Posted by SimonR Australia (My Page) on
Tue, Jan 21, 14 at 8:35

Hello everyone. My name is Simon and I am from Australia. I have been using this site with great success to lay and level my front Bermuda lawn. I decided in June that I would attempt to improve my backyard into a lush area that the kids can go and play in. I have 2 kids and one more on the way. The yard was in pretty bad shape, rutted lawn with broken concrete paths and poorly built retaining walls.
I decided early on in the project to keep the cost down by stolonizing the lawn. I didn't know where to start, other than seeing a youtube video of a grow-in of a backyard golf green.

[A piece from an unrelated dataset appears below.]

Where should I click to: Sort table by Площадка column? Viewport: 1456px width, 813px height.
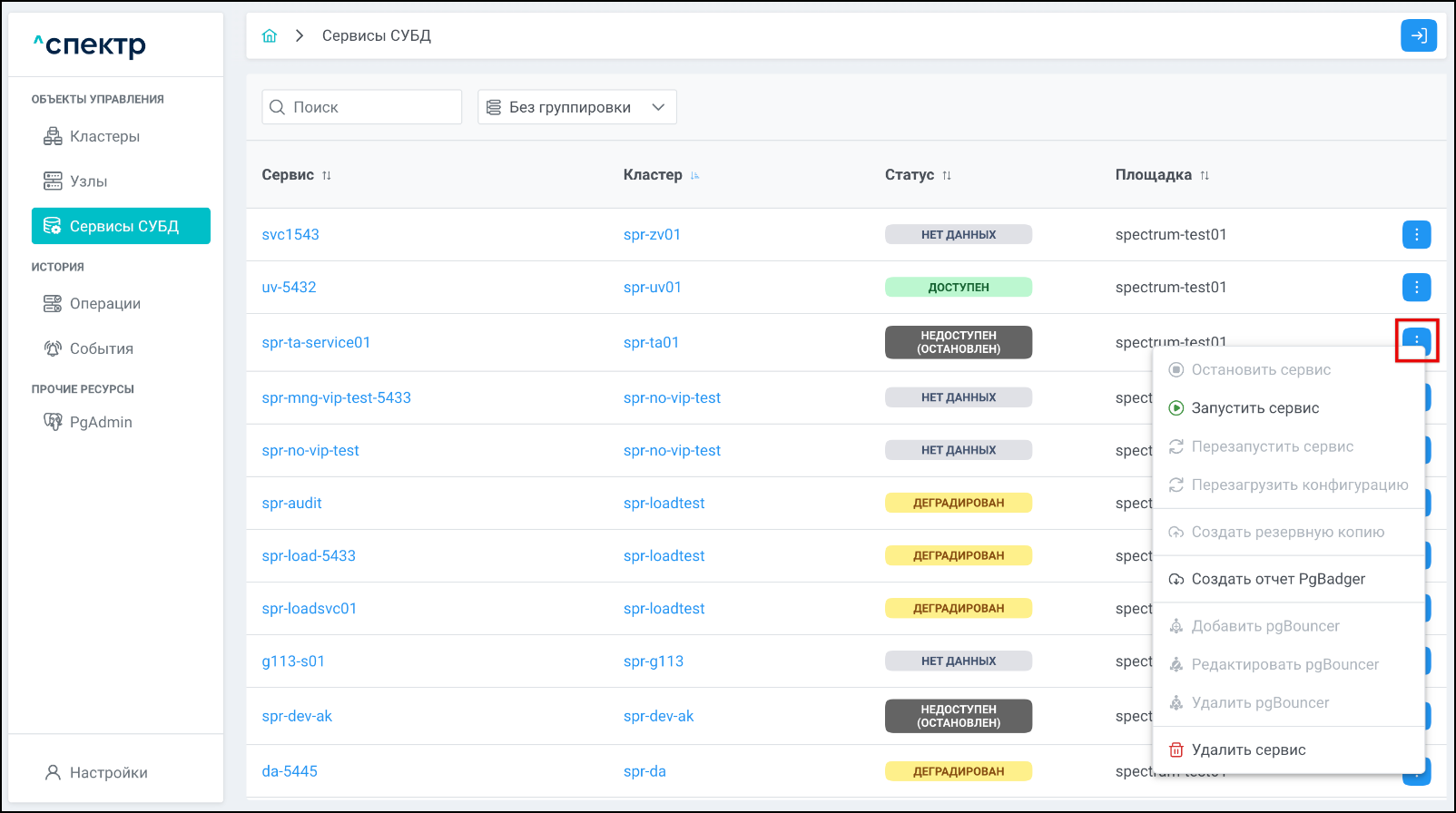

I was determined to get a polished result from a limited budget.
So, since there is pretty much no real information out there as to how you broadcast sprig (stolonize) a warm-season grass in a domestic situation. So that considered I thought I would share my experiences such that others may use this as a starting point with what worked and what didn't work for me.

Background

Location, Adelaide, South Australia. Hot dry summers, cool moist winters.

Soil Prep
Same as any other new lawn, spraying out old lawn, cultivation, top soil, screeding off, sufficient time for the soil to settle , more screeding.

Irrigation
An absolute necessity if you wish to sprig. I went automated as I had an old controller that was adequate for my needs. Irrigation schedule; Week 1-2 (8 times p/d for 2 mins), week 3-4 (4 times p/d 5 mins), week 5 (twice per day for 10 mins), week 6 (once per day 15mins). Obviously if it rained I did not irrigate and if temperatures were high with dry winds I would manually adjust an extra cycle here and there where necessary. Once full coverage has been achieved you can start to implement the Bermuda Bible.

Fertilization
I went with 2 different fertilizers for grow in. Since you need to irrigate initially at 5-6+ times per day for short intervals most nutrients will be leached away from where it is needed; in the top inch of soil. So I went with a straight starter fertilizer and urea. One week I applied the starter fert (11-11-11) at 25g/m2, the next week the urea (46-0-0) at 15g/m2. I actually split the applications during each week; once on Saturday at half rate, then the other half on Wednesday. I did this as to not risk burning the new shoots with excess nitrogen and to keep a steady flow of nutrients rather than a feast or famine situation. It was a challenge initially to micro-fertlize these small amounts but I made a measured out a map of the area and weighed out the amounts with digital scales then manually broadcast the fertilizer in small areas. Commence Bermuda Bible once established.

Turf Selection
So I went with the same grass type as my front lawn which is a hybrid Bermuda. We call it couch grass here in Australia, and my breed is santa ana couch . I would say it's probably equivalent to a Tif419.
All warm season C4 grasses can be sprigged as effectively each stolon or rhizome is its own individual plant. It is obviously more beneficial to sprig a variety with an aggressive growth habit as it will fill in more quickly. These C4 grasses send rhizomes below the soil and solons above the ground. The plant will send out a root at each node of the stalk. The more dwarf varieties of turf have a shorter distance between each node and send out more shoots and roots per equivalent length of stem. Turf grass that has been mown regularly and relatively short adapt into a prostrate growth habit. This will also help to shorten the internodal length. This is essential to consider when thinking about stolonization and sourcing your sprigs. Yes you can go out and buy sod and chop it up or pull it apart. I did this, and here is where I would do things differently next time;
1) Sod form a turf farm still has dirt on it. Not only does this make it a really messy job to chop up, it also makes it very labour intensive.
2) Much of the turf stems are not going to be flat with you chop it up by hand. They end up kind of wiry. What this means is when you broadcast spread it out some parts have minimal ground contact and are not going to strike. These bits will needs to be covered with more top dressing than others and easily come loose when a bird goes pecking or the wind picks up. If you plan on this method I would recommend a disc roller. This machine will mix in these pieces of turf into the top layer of soil then you need to roll again after with a flat roller to ensure the ground is flat.
3) If you decide to put the sod through some sort of chipper or shredder (I tried this once my hands were about to fall off) it will do a great job of cutting it up for you, however the stolons and rhizomes are much smaller and thus will have less numbers of nodes per piece to root. Expect slower coverage from this method.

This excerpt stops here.